# Process bulk profiles

## Import libraries

In [1]:
import pathlib
import pprint

import pandas as pd

from pycytominer import aggregate, annotate, normalize, feature_select
from pycytominer.cyto_utils import output

## Set paths and variables

In [2]:
# Condition for how to normalize the plates
normalize_with_U2OS = (
    True  # Set to False if normalizing to whole plate versus just U2OS cell line
)

# Path to dir with cleaned data from single-cell QC
cleaned_dir = pathlib.Path("./data/cleaned_profiles")

# output path for bulk profiles
output_dir = pathlib.Path("./data/bulk_profiles")
output_dir.mkdir(parents=True, exist_ok=True)

# extract the plate names from the file name
plate_names = [file.stem.split("_")[0] for file in cleaned_dir.glob("*.parquet")]

# path for platemap directory
platemap_dir = pathlib.Path("../0.download_data/metadata/platemaps")

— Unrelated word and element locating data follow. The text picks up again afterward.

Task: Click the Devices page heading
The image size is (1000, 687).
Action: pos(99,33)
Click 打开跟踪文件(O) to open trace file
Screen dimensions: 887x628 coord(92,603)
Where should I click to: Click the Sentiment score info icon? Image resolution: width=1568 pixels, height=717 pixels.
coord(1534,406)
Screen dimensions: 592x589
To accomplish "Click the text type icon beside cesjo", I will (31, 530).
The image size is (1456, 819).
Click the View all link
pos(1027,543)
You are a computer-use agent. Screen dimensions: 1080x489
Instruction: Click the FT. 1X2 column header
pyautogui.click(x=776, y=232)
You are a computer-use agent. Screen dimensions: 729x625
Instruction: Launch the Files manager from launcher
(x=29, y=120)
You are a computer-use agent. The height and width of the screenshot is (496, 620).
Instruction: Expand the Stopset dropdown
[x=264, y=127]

# load in barcode platemap
barcode_platemap = pd.read_csv(
    pathlib.Path(f"{platemap_dir}/Barcode_platemap_pilot_data.csv")
)

# operations to perform for feature selection
feature_select_ops = [
    "variance_threshold",
    "correlation_threshold",
    "blocklist",
    "drop_na_columns",
]

plate_names

['BR00143980',
 'BR00143977',
 'BR00143981',
 'BR00143978',
 'BR00143979',
 'BR00143976']

## Set dictionary with plates to process

In [3]:
# create plate info dictionary
plate_info_dictionary = {
    name: {
        "profile_path": (
            str(
                pathlib.Path(
                    list(cleaned_dir.rglob(f"{name}_cleaned.parquet"))[0]
                ).resolve(strict=True)
            )
            if list(cleaned_dir.rglob(f"{name}_cleaned.parquet"))
            else None
        ),
        # Find the platemap file based on barcode match and append .csv
        "platemap_path": (
            str(
                pathlib.Path(
                    list(
                        platemap_dir.rglob(
                            f"{barcode_platemap.loc[barcode_platemap['barcode'] == name, 'platemap_file'].values[0]}.csv"
                        )
                    )[0]
                ).resolve(strict=True)
            )
            if name in barcode_platemap["barcode"].values
            else None
        ),
        # Get the time_point based on the barcode match
        "time_point": (
            barcode_platemap.loc[
                barcode_platemap["barcode"] == name, "time_point"
            ].values[0]
            if name in barcode_platemap["barcode"].values
            else None
        ),
    }
    for name in plate_names
}

# Display the dictionary to verify the entries
pprint.pprint(plate_info_dictionary, indent=4)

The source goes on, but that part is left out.